Baseline data was grouped by serum creatinine for comparison (<0.12 mmol/L and >0.12 mmol/L):

• Subjects with normal serum creatinine (<0.12mmol/L) without protein restriction had significantly higher DPI than those who had been advised to restrict protein (1.08±0.01 vs. 0.96±0.02 g/kg/d; P<0.01).
• Subjects with elevated serum creatinine advised to follow a low protein diet had a lower DPI than those that had not received diet advise (0.87±0.02 vs 0.93±0.01 g/kg/d; P<0.05).
• Subjects with higher serum creatinine were older, had lower BMI, and higher levels of plasma glucose and triglycerides.  Albumin was lower, but WNL.
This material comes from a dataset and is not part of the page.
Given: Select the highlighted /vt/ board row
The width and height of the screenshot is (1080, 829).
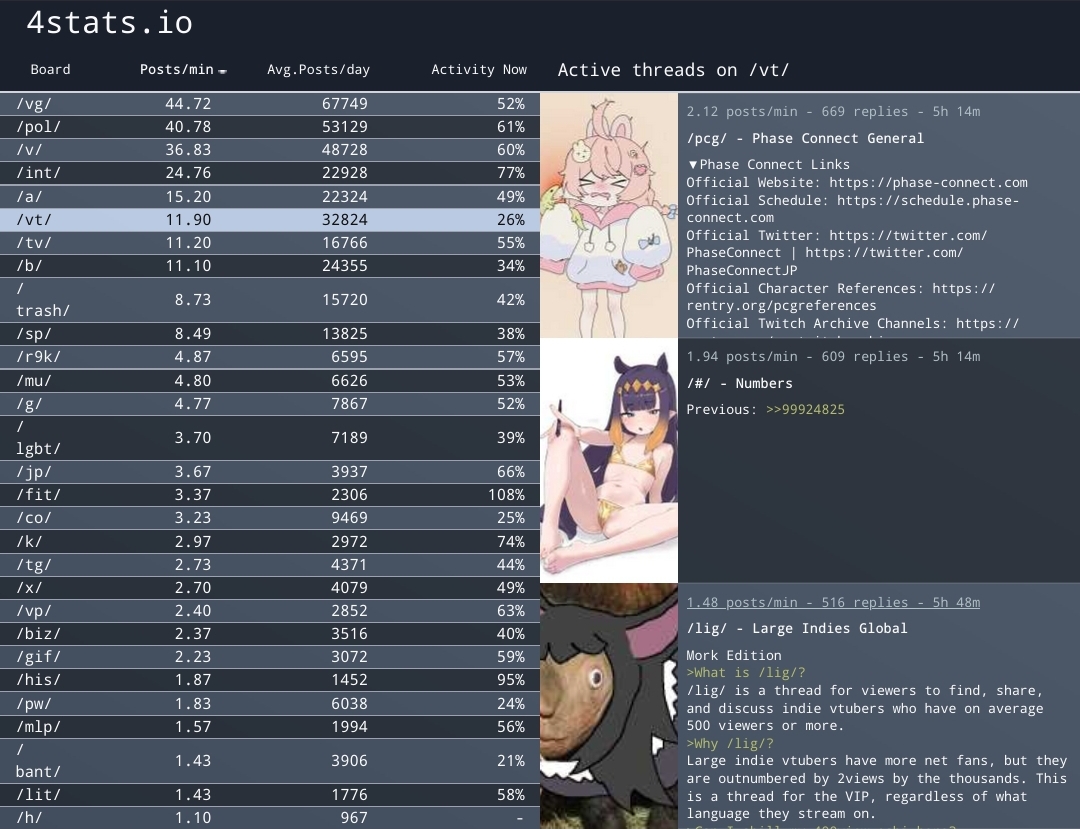Looking at the screenshot, I should click(x=270, y=220).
For all subjects at baseline, DPI correlated most strongly with CrCl, independent of prestudy diet advise (r=0.50, P<0.001), BMI (r=0.23, P<0.0001), and serum albumin (r=0.14, P<0.0001).
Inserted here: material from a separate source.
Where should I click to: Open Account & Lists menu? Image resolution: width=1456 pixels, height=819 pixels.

Dialysis subgroup:  52 subjects commenced dialysis within 3 months of baseline assessment.  47 (or 49) were reassessed 6-11 weeks after dialysis.  Despite advice on increasing dietary protein after initiation of dialysis, there was not a significant change (0.79±0.04 vs. 0.82±0.03 g/kg/d; P=0.64); however, there was a significant increase by 6 to 9 months (1.04±0.04 g/kg/d vs. both prior measurements; P<0.005).

A low dietary protein intake in renal impairment occurs independently of dietary advice, but compliance with such advice is evident because patients advised to consume a low protein diet had significantly lower protein intake than patients receiving no dietary advice. Adaptation to a high protein intake after instigation of dialysis is unsuccessful in the short-term, irrespective of whether advice is given regarding a low protein diet before dialysis is initiated. However, 6 to 9 months after the commencement of dialysis, a significant increase in protein intake occurs which in the hemodialysis population correlates with dialysis delivery.